Exploiting the observation that N-oxides are nontoxic metabolites of tertiary amine drugs, AQ4N (banoxantrone) was designed to have antitumor activity once it was reduced from a benign, fully oxidized species, with little intrinsic activity, by CYP450 enzymes, particularly CYP3A [68–70]. The high polarity of the di-N-oxide functional groups on the side chains prevented entry into cell nuclei and DNA binding, contributing to the very low intrinsic activity of the fully oxidized derivative [69]. AQ4N was also designed to release a stable and persistent cytotoxin, AQ4 a potent DNA intercalator and topoisomerase II poison [70], similar in structure tomitoxantrone, that would, potentially, have a greater bystander effect. This feature was to circumvent the drawback of TPZ and analogs that are activated and consumed in areas of specific hypoxia. In preclinical models, AQ4N enhanced the effect of radiation in an additive manner, independent of the schedule of dosing with respect to radiation [71–73]. AQ4N has been investigated in the clinic as a single agent and in combination with radiation and temozolomide. Although single-agent trials were promising [74–76], with AQ4N exhibiting accumulation in the tumor, low overall toxicity and some partial responses in patients, results from combination trials with radiation have not been reported to date and no new studies are planned.

Direct Targeting of Hypoxia-Related Molecules

  1. HIF-1α

  2. Inhibitor of apoptosis (IAP) proteins, Survivin and XIAP

HIF-1α is the central transcriptional mediator of the hypoxic response in tumor cells and its overexpression is associated with increased angiogenesis, radioresistance, and a clinically poor prognosis in a variety of malignant tumors [77]. Therefore, HIF-1α and related proteins may serve as a radiotherapeutic target. Although there are no anticancer drugs that explicitly target HIF-1α, there are a surprising number of approved and experimental drugs that decrease levels of HIF-1α. These fall into a wide category of mechanisms that include antibodies against HER2, topoisomerase inhibitors, inhibitors of DNA activation through HDAC, and HSP90 inhibitors [78–80].

Several novel small molecule inhibitors of HIF-1α are now in early clinical trials. PX-478, an orally administered compound with radiosensitizing properties, derived from the clinical alkylating agent melphalan [81], is an inhibitor of HIF-1α expression [81–83]. In a phase 1 trial of PX-478 [84], 35% of patients achieved a stable disease response along with dose-proportional inhibition of HIF-1α levels.
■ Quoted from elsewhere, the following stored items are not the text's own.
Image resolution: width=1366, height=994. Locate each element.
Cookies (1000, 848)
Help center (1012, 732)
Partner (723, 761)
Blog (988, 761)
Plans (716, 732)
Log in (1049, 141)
Interestingly, because PX-478 differs chemically from melphalan solely through oxidation to an N-oxide functionality, by analogy with the N-oxide AQ4N, PX-478 could also be considered as a hypoxia-activated cytotoxic agent. Nevertheless, data to date describe the activity of PX-478 as being linked to changes in HIF-1α signaling after irradiation, suggesting a mechanism independent of melphalan-like effects [85,86]. However, the association with melphalan, which does not have radiosensitizing properties, diminishes the attractiveness for the development of PX-478 in combination with radiation.

Phase 1 clinical trials with EZN-2968, an antisense oligonucleotide inhibitor of HIF-1α expression, demonstrated safety and potential activity in one patient with metastatic renal cell carcinoma [80].
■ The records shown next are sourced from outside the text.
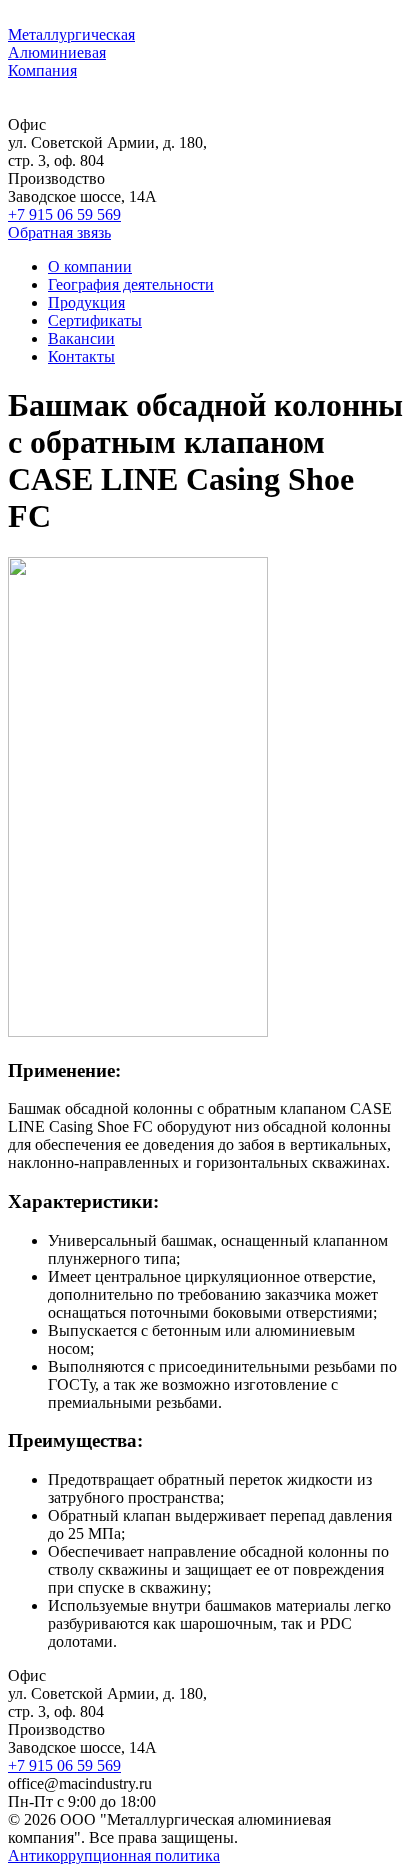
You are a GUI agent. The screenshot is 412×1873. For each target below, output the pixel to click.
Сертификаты (95, 320)
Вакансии (81, 338)
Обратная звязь (59, 232)
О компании (90, 266)
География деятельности (131, 284)
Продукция (86, 302)
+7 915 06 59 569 (64, 214)
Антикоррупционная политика (114, 1855)
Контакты (81, 356)
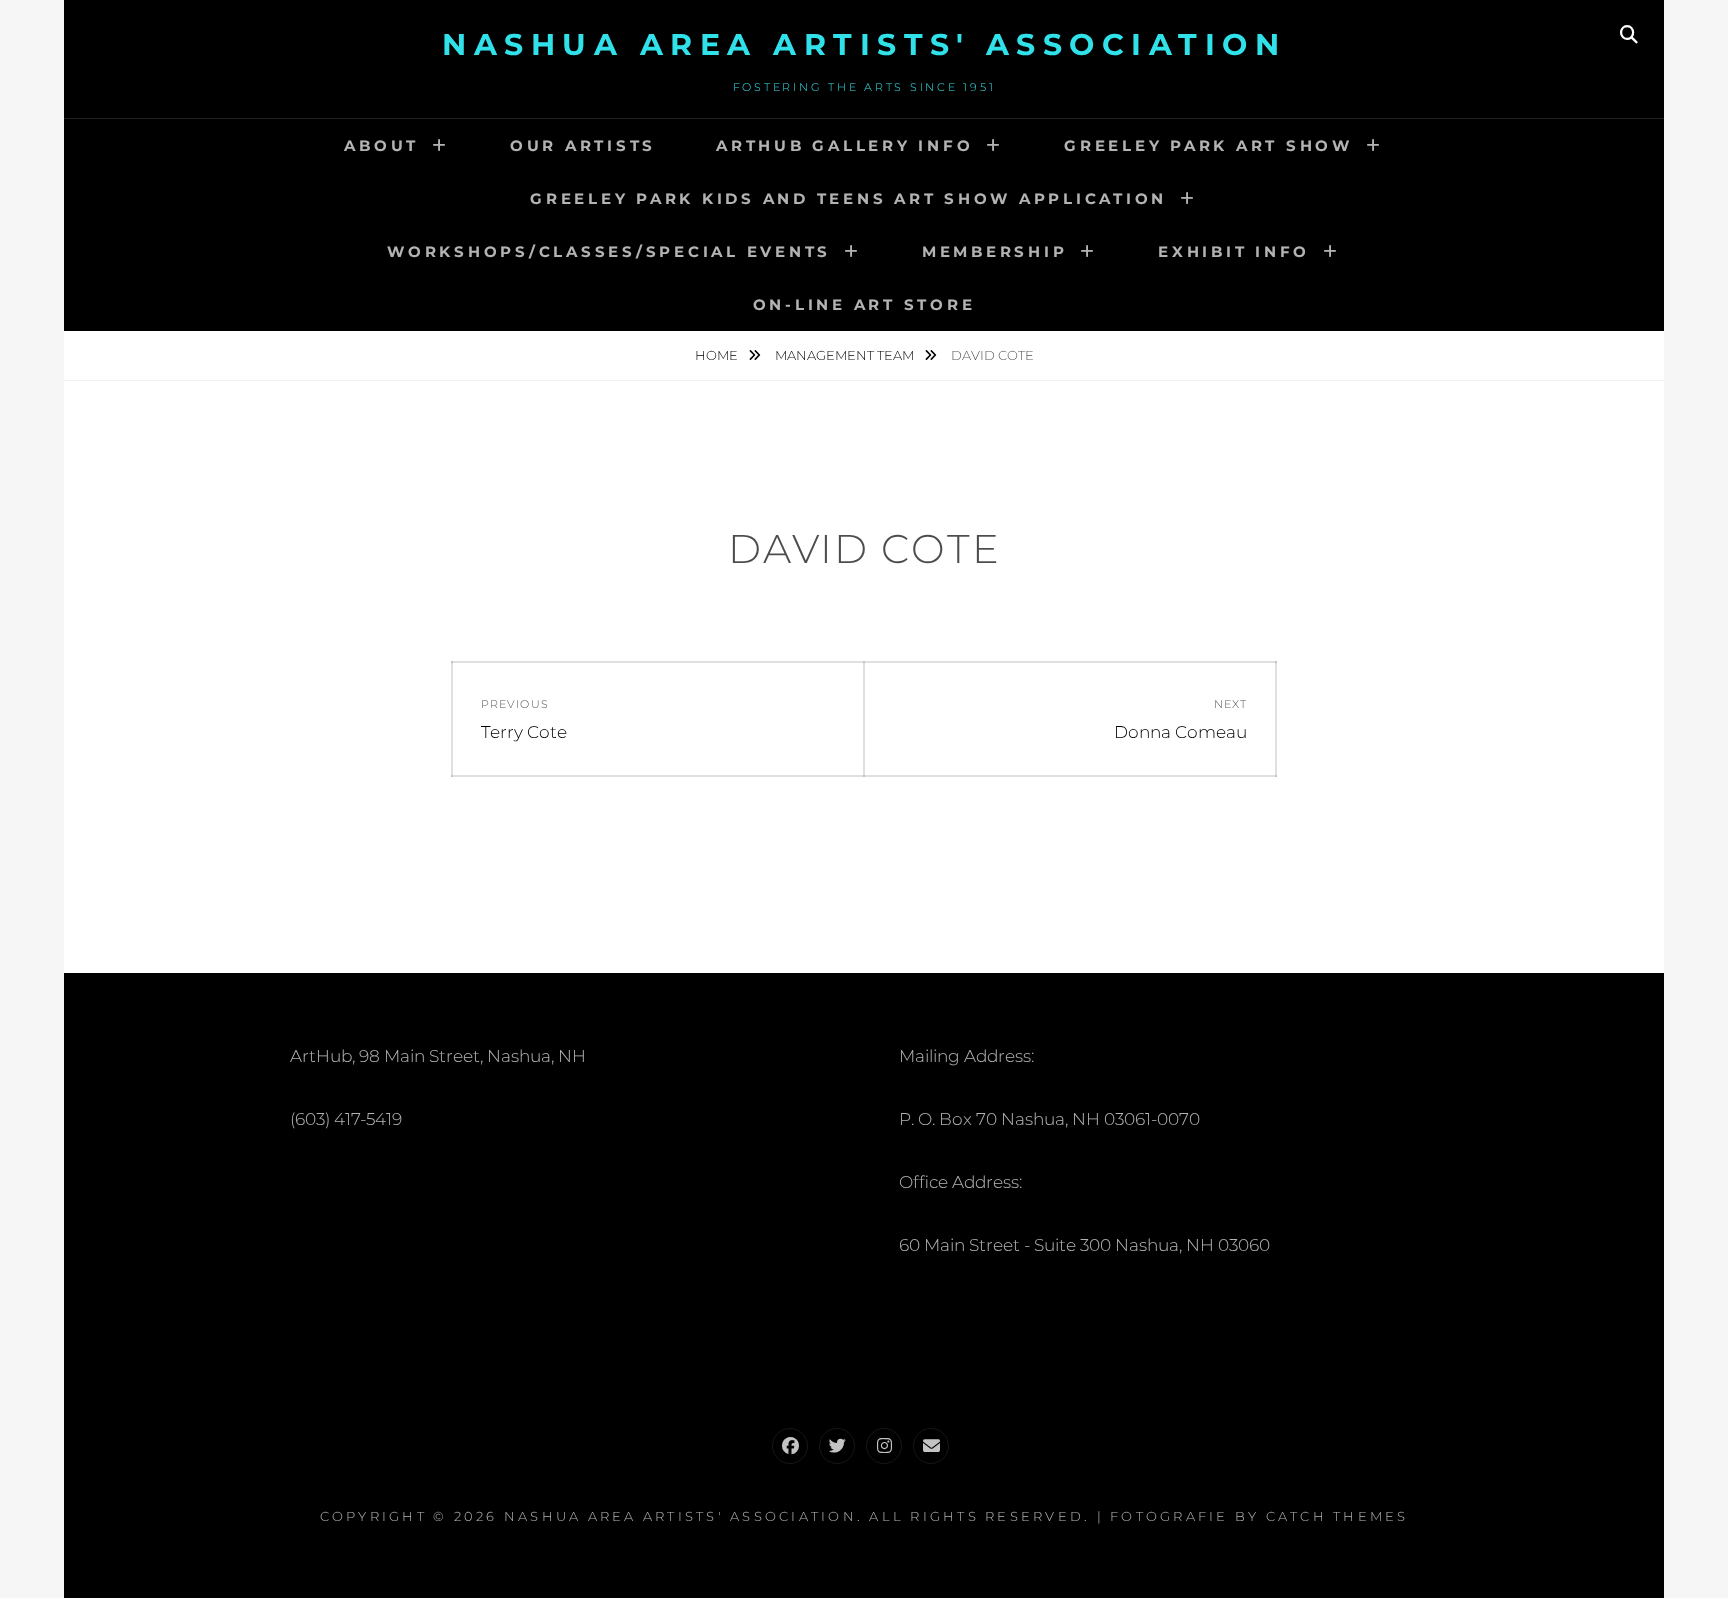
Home (718, 355)
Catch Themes (1337, 1516)
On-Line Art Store (864, 304)
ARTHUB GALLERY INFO (844, 145)
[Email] (931, 1446)
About (381, 145)
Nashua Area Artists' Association (864, 44)
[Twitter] (837, 1446)
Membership (995, 251)
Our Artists (583, 145)
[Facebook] (790, 1446)
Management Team (846, 355)
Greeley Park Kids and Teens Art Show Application (848, 198)
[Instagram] (884, 1446)
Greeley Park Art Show (1208, 145)
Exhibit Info (1234, 251)
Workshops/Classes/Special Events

The expression of HIF-1α is closely correlated with the expression of a family of proteins, the inhibitors of apoptosis (IAP) that regulate cell death [87]. Of these, survivin and XIAP [88,89] are upregulated in malignant tissue, but not in normal tissue, making them attractive therapeutic targets. Inactivation of these IAPs using antisense oligonucleotides has resulted in radiosensitization [90] as well as chemosensitization effects [91,92]. In addition, a survivin-based vaccination phase 1 study in oral cancer patients demonstrated that the peptide vaccination with survivin-based peptides was safe and had some therapeutic potential [93]. Further clinical trials, including a study in adult anaplastic glioma, are in progress [94].
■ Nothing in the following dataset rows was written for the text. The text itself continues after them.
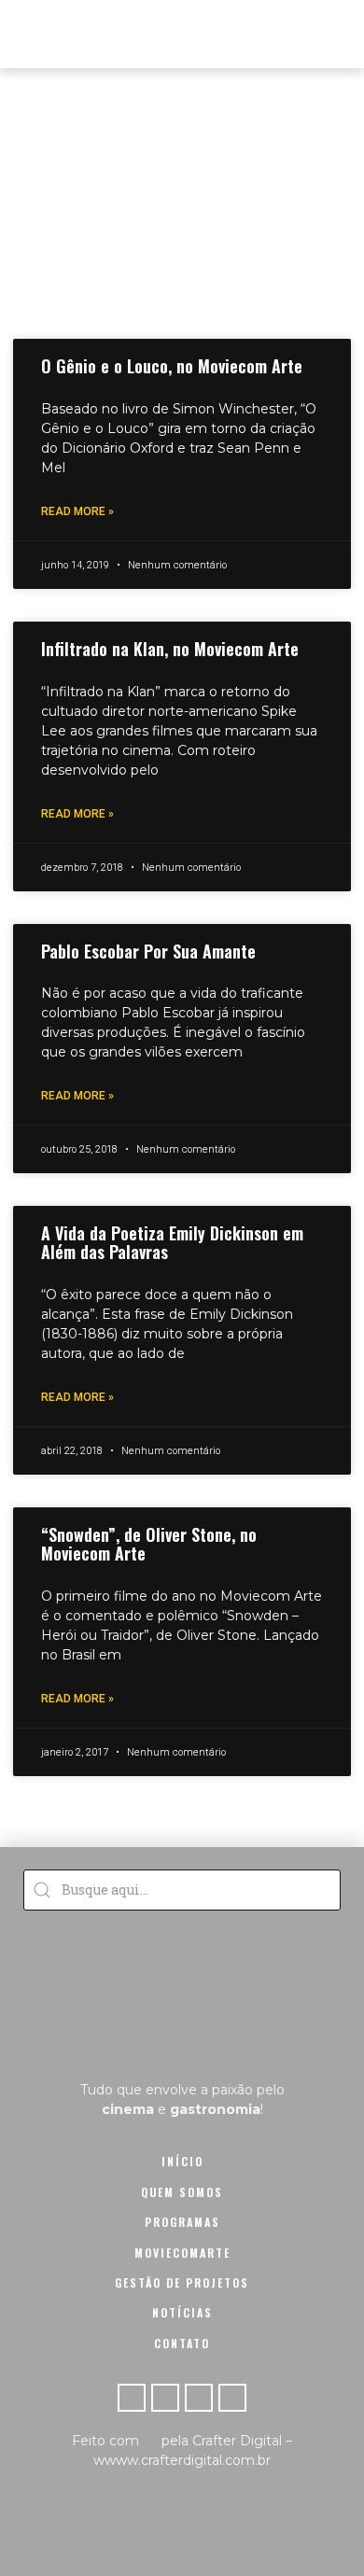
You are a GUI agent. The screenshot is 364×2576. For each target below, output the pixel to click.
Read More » (77, 511)
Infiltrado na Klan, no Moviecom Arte (170, 649)
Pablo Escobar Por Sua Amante (148, 951)
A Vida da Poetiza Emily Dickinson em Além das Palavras (172, 1242)
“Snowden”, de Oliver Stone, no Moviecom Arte (149, 1543)
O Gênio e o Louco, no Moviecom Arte (171, 366)
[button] (333, 34)
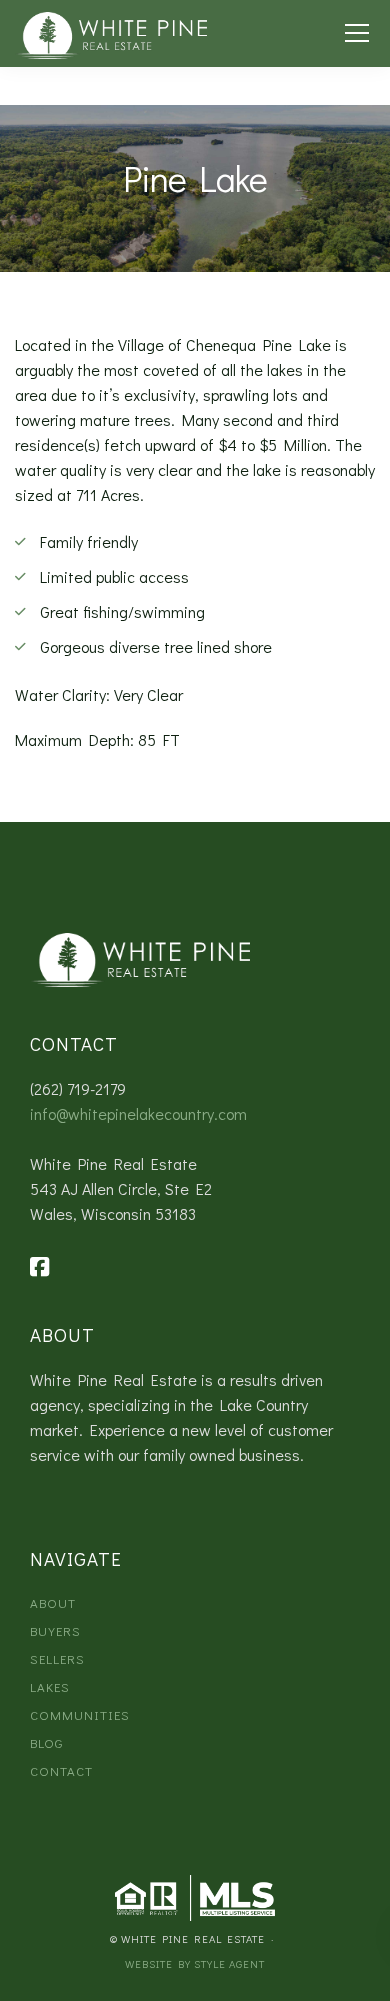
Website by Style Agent (195, 1963)
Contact (61, 1770)
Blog (46, 1742)
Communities (80, 1714)
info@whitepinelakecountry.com (138, 1113)
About (53, 1602)
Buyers (55, 1630)
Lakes (50, 1686)
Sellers (57, 1658)
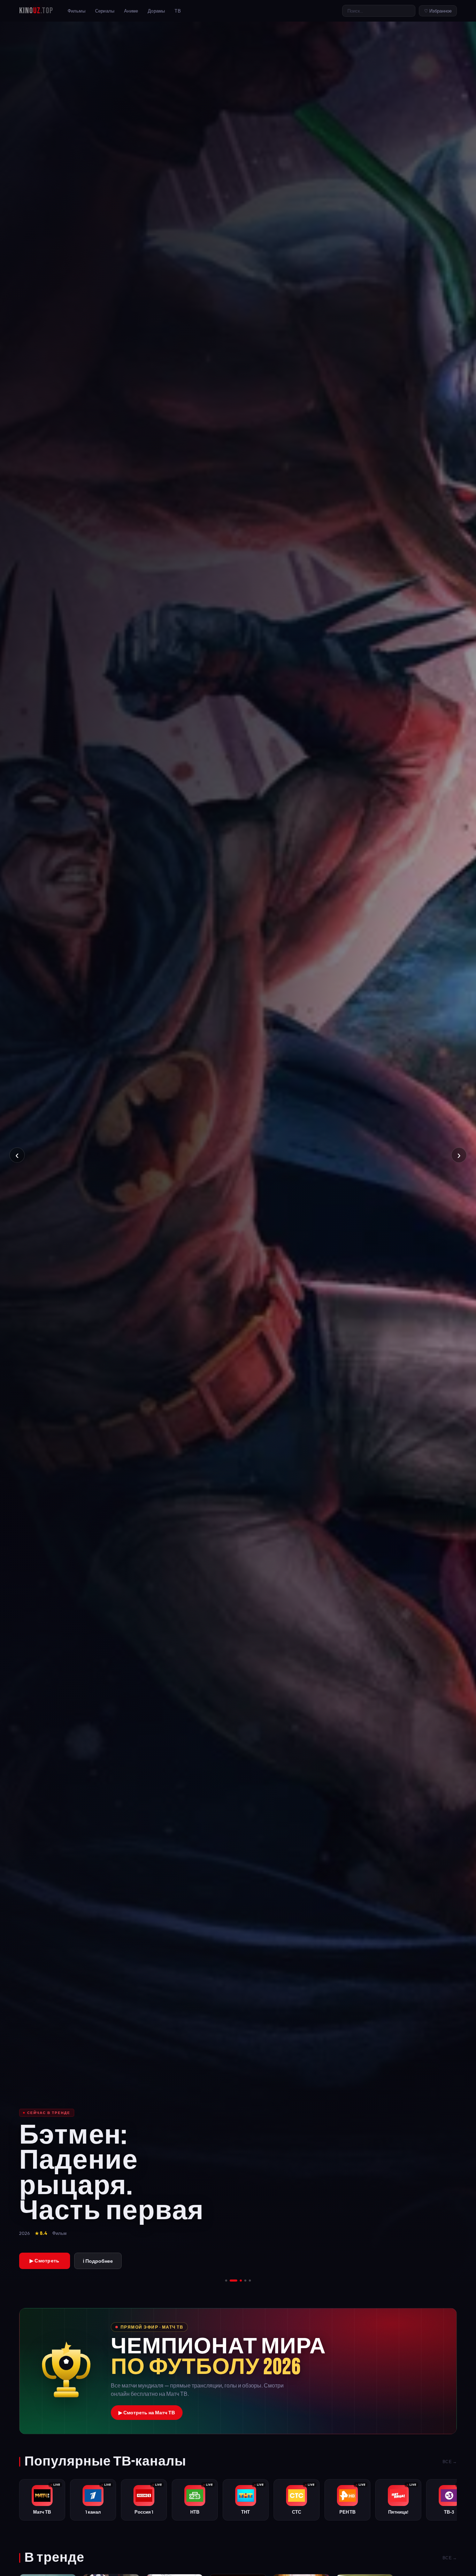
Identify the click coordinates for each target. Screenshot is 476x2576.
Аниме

Reduction of HIF-1α corresponds to a change in tumor oxygen response. Consequently, there are many compounds that are not necessarily regarded as HIF-1α inhibitors but nevertheless influence translation, expression, transcription, degradation, or clearance of HIF-1α, acting on different molecular targets. In addition to those described above, these include aminoflavone, digoxin, and hsp90 and HDAC inhibitors [80]. Although molecules that reduce HIF-1α levels have a clear potential to act as effective hypoxic radiosensitizers, data on combination therapy are mostly limited to the preclinical stage, and none of these compounds are currently being developed as radiosensitizers.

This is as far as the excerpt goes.